▶ [Task brief] Reproduce the data in its entirety, exactly as supplied.
--- START ---
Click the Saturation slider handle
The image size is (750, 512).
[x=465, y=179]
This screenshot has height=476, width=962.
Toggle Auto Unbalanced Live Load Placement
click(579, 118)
--- END ---
▶ [Result of the exercise]
Click the Saturation slider handle
The image size is (750, 512).
[x=465, y=179]
This screenshot has height=476, width=962.
Toggle Auto Unbalanced Live Load Placement
click(579, 118)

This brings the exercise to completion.